* EXERCISE REQUIREMENTS *
Exact copies of all entries are expected.

* DATASET EXTRACT *
━━━━

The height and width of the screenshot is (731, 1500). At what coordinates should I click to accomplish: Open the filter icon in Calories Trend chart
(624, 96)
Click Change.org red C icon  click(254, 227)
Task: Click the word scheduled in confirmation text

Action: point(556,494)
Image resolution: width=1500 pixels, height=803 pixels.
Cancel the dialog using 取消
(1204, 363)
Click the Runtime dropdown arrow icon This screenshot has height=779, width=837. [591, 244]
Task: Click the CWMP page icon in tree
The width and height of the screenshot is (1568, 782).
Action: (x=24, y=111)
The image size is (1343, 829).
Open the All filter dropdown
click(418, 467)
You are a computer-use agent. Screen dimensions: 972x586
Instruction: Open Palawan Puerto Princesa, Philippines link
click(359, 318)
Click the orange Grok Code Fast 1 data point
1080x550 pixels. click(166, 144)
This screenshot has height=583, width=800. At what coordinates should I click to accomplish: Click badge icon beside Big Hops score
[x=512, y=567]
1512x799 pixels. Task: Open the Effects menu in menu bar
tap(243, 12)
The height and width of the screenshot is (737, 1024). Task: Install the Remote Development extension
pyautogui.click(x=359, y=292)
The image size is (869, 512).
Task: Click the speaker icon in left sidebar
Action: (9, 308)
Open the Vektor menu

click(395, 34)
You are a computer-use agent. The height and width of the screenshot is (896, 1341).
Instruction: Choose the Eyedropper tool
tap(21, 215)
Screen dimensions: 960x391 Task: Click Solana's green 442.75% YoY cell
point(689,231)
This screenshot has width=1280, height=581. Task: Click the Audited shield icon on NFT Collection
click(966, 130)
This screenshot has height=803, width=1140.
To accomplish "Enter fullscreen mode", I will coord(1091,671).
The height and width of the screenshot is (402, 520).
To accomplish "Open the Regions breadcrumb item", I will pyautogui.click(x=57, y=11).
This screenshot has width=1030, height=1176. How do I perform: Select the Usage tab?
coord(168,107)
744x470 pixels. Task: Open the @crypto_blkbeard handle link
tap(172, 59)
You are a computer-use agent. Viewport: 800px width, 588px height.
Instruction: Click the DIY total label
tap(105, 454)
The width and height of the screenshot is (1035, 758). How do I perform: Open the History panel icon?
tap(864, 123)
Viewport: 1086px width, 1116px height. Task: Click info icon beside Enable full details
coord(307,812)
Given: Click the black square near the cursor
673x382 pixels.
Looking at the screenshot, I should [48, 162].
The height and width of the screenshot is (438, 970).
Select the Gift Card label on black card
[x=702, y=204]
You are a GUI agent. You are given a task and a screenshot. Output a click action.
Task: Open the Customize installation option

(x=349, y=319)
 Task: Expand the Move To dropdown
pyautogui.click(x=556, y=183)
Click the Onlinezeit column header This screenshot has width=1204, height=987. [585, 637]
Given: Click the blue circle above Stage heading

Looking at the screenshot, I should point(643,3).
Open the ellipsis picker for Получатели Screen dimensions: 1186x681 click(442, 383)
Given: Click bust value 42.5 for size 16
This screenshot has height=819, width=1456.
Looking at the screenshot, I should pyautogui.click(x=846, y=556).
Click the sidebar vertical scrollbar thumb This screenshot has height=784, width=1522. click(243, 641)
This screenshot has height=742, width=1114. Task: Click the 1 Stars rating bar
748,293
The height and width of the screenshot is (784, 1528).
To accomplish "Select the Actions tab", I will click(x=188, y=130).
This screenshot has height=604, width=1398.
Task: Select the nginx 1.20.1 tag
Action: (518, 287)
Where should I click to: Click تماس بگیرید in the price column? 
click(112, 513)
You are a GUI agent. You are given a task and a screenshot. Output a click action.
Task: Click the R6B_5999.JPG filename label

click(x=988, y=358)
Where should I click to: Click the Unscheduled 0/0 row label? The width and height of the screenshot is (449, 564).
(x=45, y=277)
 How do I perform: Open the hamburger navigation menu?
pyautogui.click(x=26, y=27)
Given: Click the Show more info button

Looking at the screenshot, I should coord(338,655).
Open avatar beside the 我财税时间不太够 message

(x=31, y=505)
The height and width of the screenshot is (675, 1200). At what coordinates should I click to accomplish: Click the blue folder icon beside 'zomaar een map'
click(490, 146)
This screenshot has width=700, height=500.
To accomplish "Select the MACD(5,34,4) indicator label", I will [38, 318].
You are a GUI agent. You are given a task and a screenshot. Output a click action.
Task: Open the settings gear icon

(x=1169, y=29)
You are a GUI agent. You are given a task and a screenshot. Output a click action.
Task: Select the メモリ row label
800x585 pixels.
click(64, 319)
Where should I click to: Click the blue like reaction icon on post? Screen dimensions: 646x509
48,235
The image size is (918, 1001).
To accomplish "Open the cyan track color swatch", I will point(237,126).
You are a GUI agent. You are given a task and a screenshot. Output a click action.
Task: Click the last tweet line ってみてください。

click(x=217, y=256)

━━━━

* WRITTEN RESPONSE *
The height and width of the screenshot is (731, 1500). At what coordinates should I click to accomplish: Open the filter icon in Calories Trend chart
(624, 96)
Click Change.org red C icon  click(254, 227)
Task: Click the word scheduled in confirmation text

Action: point(556,494)
Image resolution: width=1500 pixels, height=803 pixels.
Cancel the dialog using 取消
(1204, 363)
Click the Runtime dropdown arrow icon This screenshot has height=779, width=837. [591, 244]
Task: Click the CWMP page icon in tree
The width and height of the screenshot is (1568, 782).
Action: (x=24, y=111)
The image size is (1343, 829).
Open the All filter dropdown
click(418, 467)
You are a computer-use agent. Screen dimensions: 972x586
Instruction: Open Palawan Puerto Princesa, Philippines link
click(359, 318)
Click the orange Grok Code Fast 1 data point
1080x550 pixels. click(166, 144)
This screenshot has height=583, width=800. At what coordinates should I click to accomplish: Click badge icon beside Big Hops score
[x=512, y=567]
1512x799 pixels. Task: Open the Effects menu in menu bar
tap(243, 12)
The height and width of the screenshot is (737, 1024). Task: Install the Remote Development extension
pyautogui.click(x=359, y=292)
The image size is (869, 512).
Task: Click the speaker icon in left sidebar
Action: (9, 308)
Open the Vektor menu

click(395, 34)
You are a computer-use agent. The height and width of the screenshot is (896, 1341).
Instruction: Choose the Eyedropper tool
tap(21, 215)
Screen dimensions: 960x391 Task: Click Solana's green 442.75% YoY cell
point(689,231)
This screenshot has width=1280, height=581. Task: Click the Audited shield icon on NFT Collection
click(966, 130)
This screenshot has height=803, width=1140.
To accomplish "Enter fullscreen mode", I will coord(1091,671).
The height and width of the screenshot is (402, 520).
To accomplish "Open the Regions breadcrumb item", I will pyautogui.click(x=57, y=11).
This screenshot has width=1030, height=1176. How do I perform: Select the Usage tab?
coord(168,107)
744x470 pixels. Task: Open the @crypto_blkbeard handle link
tap(172, 59)
You are a computer-use agent. Viewport: 800px width, 588px height.
Instruction: Click the DIY total label
tap(105, 454)
The width and height of the screenshot is (1035, 758). How do I perform: Open the History panel icon?
tap(864, 123)
Viewport: 1086px width, 1116px height. Task: Click info icon beside Enable full details
coord(307,812)
Given: Click the black square near the cursor
673x382 pixels.
Looking at the screenshot, I should [48, 162].
The height and width of the screenshot is (438, 970).
Select the Gift Card label on black card
[x=702, y=204]
You are a GUI agent. You are given a task and a screenshot. Output a click action.
Task: Open the Customize installation option

(x=349, y=319)
 Task: Expand the Move To dropdown
pyautogui.click(x=556, y=183)
Click the Onlinezeit column header This screenshot has width=1204, height=987. [585, 637]
Given: Click the blue circle above Stage heading

Looking at the screenshot, I should point(643,3).
Open the ellipsis picker for Получатели Screen dimensions: 1186x681 click(442, 383)
Given: Click bust value 42.5 for size 16
This screenshot has height=819, width=1456.
Looking at the screenshot, I should pyautogui.click(x=846, y=556).
Click the sidebar vertical scrollbar thumb This screenshot has height=784, width=1522. click(243, 641)
This screenshot has height=742, width=1114. Task: Click the 1 Stars rating bar
748,293
The height and width of the screenshot is (784, 1528).
To accomplish "Select the Actions tab", I will click(x=188, y=130).
This screenshot has height=604, width=1398.
Task: Select the nginx 1.20.1 tag
Action: (518, 287)
Where should I click to: Click تماس بگیرید in the price column? 
click(112, 513)
You are a GUI agent. You are given a task and a screenshot. Output a click action.
Task: Click the R6B_5999.JPG filename label

click(x=988, y=358)
Where should I click to: Click the Unscheduled 0/0 row label? The width and height of the screenshot is (449, 564).
(x=45, y=277)
 How do I perform: Open the hamburger navigation menu?
pyautogui.click(x=26, y=27)
Given: Click the Show more info button

Looking at the screenshot, I should coord(338,655).
Open avatar beside the 我财税时间不太够 message

(x=31, y=505)
The height and width of the screenshot is (675, 1200). At what coordinates should I click to accomplish: Click the blue folder icon beside 'zomaar een map'
click(490, 146)
This screenshot has width=700, height=500.
To accomplish "Select the MACD(5,34,4) indicator label", I will [38, 318].
You are a GUI agent. You are given a task and a screenshot. Output a click action.
Task: Open the settings gear icon

(x=1169, y=29)
You are a GUI agent. You are given a task and a screenshot. Output a click action.
Task: Select the メモリ row label
800x585 pixels.
click(64, 319)
Where should I click to: Click the blue like reaction icon on post? Screen dimensions: 646x509
48,235
The image size is (918, 1001).
To accomplish "Open the cyan track color swatch", I will point(237,126).
You are a GUI agent. You are given a task and a screenshot. Output a click action.
Task: Click the last tweet line ってみてください。

click(x=217, y=256)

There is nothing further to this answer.